Per realizzare questo aiuto internazionale e allo stesso tempo salvaguardare la pace, allontanando la minaccia di gravi distruzioni, bisogna rafforzare l’accordo tra le nazioni, al fine di ridurre la corsa agli armamenti, in particolare ridurre gli investimenti in armi di distruzione di massa. È necessario inoltre cercare di porre rimedio alla situazione di un mondo scisso in svariati blocchi troppo chiusi, per ragioni ideologiche. E come comportarsi di fronte a guerre che continuano qui e là in modo assurdo, col loro seguito di rovine e di morte? Oggi, come non pensare tra l’altro al Libano sospinto da tanti anni tra la paura e la speranza, mentre degli innocenti continuano a subire le minacce, l’esilio o i massacri. Data l’interdipendenza che oggi lega i vari membri della comunità mondiale, ciascun Paese è chiamato a fare ciò che è in suo potere per condurre i popoli alla saggezza, convincerli a rinunciare all’imporsi con la forza e cercare soluzioni negoziate nella giustizia.

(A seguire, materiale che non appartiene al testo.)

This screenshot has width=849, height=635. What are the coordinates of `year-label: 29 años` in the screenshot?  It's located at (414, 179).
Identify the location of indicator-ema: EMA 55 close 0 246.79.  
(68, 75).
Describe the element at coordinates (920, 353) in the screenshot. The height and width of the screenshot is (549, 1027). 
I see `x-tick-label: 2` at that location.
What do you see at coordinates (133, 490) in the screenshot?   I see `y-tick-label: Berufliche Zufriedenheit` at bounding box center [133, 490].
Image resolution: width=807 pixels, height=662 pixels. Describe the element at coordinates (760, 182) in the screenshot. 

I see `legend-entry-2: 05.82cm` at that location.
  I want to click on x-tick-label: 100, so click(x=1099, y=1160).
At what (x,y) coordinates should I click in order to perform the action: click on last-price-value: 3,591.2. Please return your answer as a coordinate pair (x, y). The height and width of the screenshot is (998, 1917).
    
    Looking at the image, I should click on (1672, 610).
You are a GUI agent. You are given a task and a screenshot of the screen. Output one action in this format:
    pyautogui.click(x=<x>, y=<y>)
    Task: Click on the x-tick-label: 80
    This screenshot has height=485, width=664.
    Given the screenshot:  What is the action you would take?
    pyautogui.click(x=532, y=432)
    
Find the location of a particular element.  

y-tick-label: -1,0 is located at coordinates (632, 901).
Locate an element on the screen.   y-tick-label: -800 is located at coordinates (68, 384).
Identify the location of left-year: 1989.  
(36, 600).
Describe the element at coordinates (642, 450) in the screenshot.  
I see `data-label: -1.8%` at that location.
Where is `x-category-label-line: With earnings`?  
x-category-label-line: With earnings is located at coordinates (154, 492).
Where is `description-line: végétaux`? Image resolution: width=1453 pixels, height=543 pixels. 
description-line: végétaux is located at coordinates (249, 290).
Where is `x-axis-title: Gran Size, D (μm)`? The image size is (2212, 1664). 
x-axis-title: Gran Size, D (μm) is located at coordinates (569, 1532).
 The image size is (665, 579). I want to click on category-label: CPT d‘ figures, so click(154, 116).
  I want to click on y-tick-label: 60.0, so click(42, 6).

6. Tutto quello che ho or ora sottolineato al fine di migliorare le sorti dell’umanità va certamente al di là delle competenze e delle responsabilità di ciascuno di voi preso individualmente, e senza dubbio anche di ciascuno dei vostri Paesi. Tuttavia sono obiettivi che tutti gli uomini di buona volontà devono tenacemente desiderare, ricercare, non soltanto a parole, ma con atti concreti che ne preparino la realizzazione. Sono principi etici che indicano la strada obbligata d’un umanesimo totale e della vera pace, che corrispondono al disegno di Dio sul mondo. Ciò che è direttamente in vostro potere sono misure politiche all’interno di ciascuno dei vostri Paesi o nelle comunità di cui fate parte; sono per lo meno proposte di misure politiche, oppure misure di carattere amministrativo, o infine il modo in cui intervenire nell’educazione, nella scuola o nei mezzi di comunicazione sociale. Ciononostante sapete bene che la volontà politica, per quanto generosa essa sia, non è effettiva se non si basa su un’opinione pubblica preparata, e, diciamolo, su un consenso delle coscienze. In questo campo, il mondo non ha forse bisogno di un nuovo impulso, di più forza d’animo?

La Chiesa, da parte sua, non ha competenza diretta nelle opzioni politiche. Tuttavia voi conoscete l’importante contributo che può dare alla formazione della coscienza, della coscienza del popolo. Essa ha la possibilità non solo d’educare, ma anche di fondare i principi etici su una certa idea dell’uomo, creato a immagine di Dio e liberato dal male da Gesù Cristo. Essa fa appello alle risorse della carità e della riconciliazione. Questo significa che è l’alleata, alleata esigente, di quanti prendono a cuore il destino dell’umanità.

Vi ringrazio ancora per la vostra accoglienza e la vostra benevolenza. E prego Dio d’ispirarvi sempre, di darvi la sua forza e la sua pace, nell’espletamento delle vostre alte cariche, di benedire le vostre persone, le vostre famiglie, questa cara terra del Belgio e tutti i Paesi che in essa voi rappresentate.


*L'Osservatore Romano 21.5.1985 p.8.